Initial results hit a couple of hours ago. It appears to be good news! This along with the shrinking of the primary tumour in my lung means the treatments have been doing what is desired and that is really what I /we wanted. 🙂

MRI result in brief:

Impression
Posttreatment changes as above. The previously described
supratentorial and infratentorial metastases have overall decreased
in size. No evidence of new metastasis.
___________

🖤💀🖤
Deathworker update:
In true deathworker slow-to-do-our-own-stuff fashion I have finally printed off my advance directive. 😃 I’ve chosen my health care agent (and alternate).

I’m already an organ donor so that’s easy. My wishes for continuous coma and/or no hope for survival remain the same… Unhook me and let me go. Yes to hospice when we get there.

Caringinfo.org has advance directives for all 50 states, the District of Columbia, and Puerto Rico. Here is the link for the Pennsylvania one: https://www.caringinfo.org/wp-content/uploads/Pennsylvania.pdf

All other states: https://www.caringinfo.org/planning/advance-directives/creating-advance-directive/

Many useful items on this site. Plan ahead so your needs are known. 🫂 💙

~love all around~

Sept 18, Facebook post

Saw the MRI photos. Big decrease in size of brain mets! Dr. Malhotra was ear to ear grin.

Port Lab woman was flat out mean and scolded me when I told her the port and the bloodwork stab hurt.

Weird day all around. Chemo was canceled due to terrible bloodwork. Breathing still kind of bad so a CT with contrast when we return to rule out pneumonia.

Liver numbers up again. Been threatened with Satan’s tic tacs as that is the only one that will drive the liver numbers down. I have to get more bloodwork next week while we’re away.

Great news on the MRI. Not so much on the other. Oh and getting a revision done on the port since it hasn’t worked since day 1 without the super expensive TPA to open it.

Sept 20, Facebook post

I made a short update post on Bluesky, photo 1. My friend asked if they could rework it into a poem, photo2.
She did great! Mary Samios

Boneweaver
@boneweaver.bsky.social

Bluesky Elder

Time is still warped and weird.
Energy is for others. Overall
things are grand as the infused
poisons are dramatically
shrinking the cancer. When your
oncologist grins more with each
new image you know that part is
good. The side effects from the
poisons are what kills you. Over
here staying alive,

September 20, 2025 at 5:19 AM

C Replies disabled
over here

Time is warped and weird.
Energy is for others.
Things are grand.

The infused poisons
shrink cancer with theatric glee,
and the oncologist grins with each new image.

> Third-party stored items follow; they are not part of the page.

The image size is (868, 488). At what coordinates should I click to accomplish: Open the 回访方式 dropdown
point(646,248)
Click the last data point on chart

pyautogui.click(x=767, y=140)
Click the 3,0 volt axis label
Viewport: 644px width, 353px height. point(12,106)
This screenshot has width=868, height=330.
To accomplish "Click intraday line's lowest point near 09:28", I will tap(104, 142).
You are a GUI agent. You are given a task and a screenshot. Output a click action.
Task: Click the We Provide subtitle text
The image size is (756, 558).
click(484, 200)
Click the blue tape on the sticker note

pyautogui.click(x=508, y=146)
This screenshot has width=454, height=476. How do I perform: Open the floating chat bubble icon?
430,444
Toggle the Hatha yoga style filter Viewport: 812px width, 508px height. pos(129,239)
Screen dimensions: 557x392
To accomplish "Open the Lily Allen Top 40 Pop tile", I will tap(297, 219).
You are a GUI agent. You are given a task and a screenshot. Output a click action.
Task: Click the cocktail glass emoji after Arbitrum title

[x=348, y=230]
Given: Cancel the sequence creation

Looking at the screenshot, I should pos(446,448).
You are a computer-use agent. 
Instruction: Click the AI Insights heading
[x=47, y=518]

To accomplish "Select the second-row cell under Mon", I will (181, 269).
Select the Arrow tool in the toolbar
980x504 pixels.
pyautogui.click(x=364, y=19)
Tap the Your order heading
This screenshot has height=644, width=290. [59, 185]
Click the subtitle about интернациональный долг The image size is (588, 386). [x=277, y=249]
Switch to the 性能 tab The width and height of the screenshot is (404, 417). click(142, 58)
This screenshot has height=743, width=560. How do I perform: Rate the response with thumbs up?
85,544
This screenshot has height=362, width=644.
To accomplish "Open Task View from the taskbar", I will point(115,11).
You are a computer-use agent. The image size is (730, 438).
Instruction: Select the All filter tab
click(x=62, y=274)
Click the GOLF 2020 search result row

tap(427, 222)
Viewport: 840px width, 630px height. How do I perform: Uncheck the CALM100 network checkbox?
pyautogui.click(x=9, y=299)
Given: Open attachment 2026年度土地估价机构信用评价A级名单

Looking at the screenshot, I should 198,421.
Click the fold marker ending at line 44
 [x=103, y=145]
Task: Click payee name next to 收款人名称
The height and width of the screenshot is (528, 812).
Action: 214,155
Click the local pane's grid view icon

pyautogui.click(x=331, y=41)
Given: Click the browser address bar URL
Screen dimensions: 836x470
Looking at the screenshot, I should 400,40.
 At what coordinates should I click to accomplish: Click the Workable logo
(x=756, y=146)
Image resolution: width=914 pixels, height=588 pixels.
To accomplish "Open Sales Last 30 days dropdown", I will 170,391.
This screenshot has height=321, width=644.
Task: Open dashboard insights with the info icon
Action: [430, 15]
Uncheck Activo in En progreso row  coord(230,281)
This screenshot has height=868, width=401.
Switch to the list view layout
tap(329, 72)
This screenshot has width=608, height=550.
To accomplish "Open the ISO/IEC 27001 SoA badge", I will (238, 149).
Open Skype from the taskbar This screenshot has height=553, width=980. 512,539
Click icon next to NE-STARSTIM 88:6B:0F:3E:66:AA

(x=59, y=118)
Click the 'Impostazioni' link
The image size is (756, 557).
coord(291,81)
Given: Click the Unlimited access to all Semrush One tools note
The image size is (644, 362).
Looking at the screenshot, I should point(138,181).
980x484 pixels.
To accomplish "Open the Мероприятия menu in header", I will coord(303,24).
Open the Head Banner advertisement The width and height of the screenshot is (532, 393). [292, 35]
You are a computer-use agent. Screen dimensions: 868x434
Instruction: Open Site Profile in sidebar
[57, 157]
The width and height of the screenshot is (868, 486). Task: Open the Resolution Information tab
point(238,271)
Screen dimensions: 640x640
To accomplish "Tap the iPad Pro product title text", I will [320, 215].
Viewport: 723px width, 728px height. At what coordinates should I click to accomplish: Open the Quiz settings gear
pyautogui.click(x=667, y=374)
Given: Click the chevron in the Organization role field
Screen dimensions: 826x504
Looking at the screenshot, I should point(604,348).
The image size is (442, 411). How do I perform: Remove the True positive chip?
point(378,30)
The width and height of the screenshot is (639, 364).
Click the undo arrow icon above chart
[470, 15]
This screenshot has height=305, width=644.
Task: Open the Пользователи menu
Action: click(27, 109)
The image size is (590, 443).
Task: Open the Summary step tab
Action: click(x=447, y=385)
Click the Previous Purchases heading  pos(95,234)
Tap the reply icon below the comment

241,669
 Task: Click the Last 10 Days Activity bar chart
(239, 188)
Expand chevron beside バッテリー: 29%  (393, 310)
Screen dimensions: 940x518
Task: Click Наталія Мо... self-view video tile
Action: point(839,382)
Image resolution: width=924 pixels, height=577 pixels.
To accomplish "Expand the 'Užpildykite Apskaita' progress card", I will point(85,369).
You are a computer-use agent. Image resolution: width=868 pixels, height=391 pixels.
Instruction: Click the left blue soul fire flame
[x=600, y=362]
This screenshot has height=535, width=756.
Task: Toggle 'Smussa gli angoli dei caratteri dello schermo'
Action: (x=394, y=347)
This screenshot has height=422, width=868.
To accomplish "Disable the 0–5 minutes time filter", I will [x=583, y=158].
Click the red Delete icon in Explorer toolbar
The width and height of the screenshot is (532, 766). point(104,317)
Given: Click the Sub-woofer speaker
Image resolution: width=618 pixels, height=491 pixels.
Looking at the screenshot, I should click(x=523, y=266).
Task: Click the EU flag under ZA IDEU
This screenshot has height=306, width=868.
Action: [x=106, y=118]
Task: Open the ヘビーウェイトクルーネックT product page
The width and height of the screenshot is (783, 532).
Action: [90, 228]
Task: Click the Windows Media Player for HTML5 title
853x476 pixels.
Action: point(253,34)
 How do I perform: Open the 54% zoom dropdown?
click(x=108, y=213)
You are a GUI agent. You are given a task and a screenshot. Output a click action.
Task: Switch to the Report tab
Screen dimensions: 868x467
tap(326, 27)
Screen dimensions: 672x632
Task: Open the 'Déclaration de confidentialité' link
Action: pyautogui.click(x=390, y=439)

You know that part is good;
it’s the side effects that kill you.

Over here, staying alive,
isn’t that grand?

2025.09:20
Mary Samios

Sept 23, Facebook post

I erroneously thought that the break from chemo would lessen the body pain. Oops, how wrong I was. I may make it to the beach at some point before we leave, I hope so. For now I can sit on the deck for short periods of time and it is glorious. Happy to be here, Sadie is happy to be here, and the hubster has gone across the street to fish. This is pretty much how it usually is with the one notable exception of course. LOL.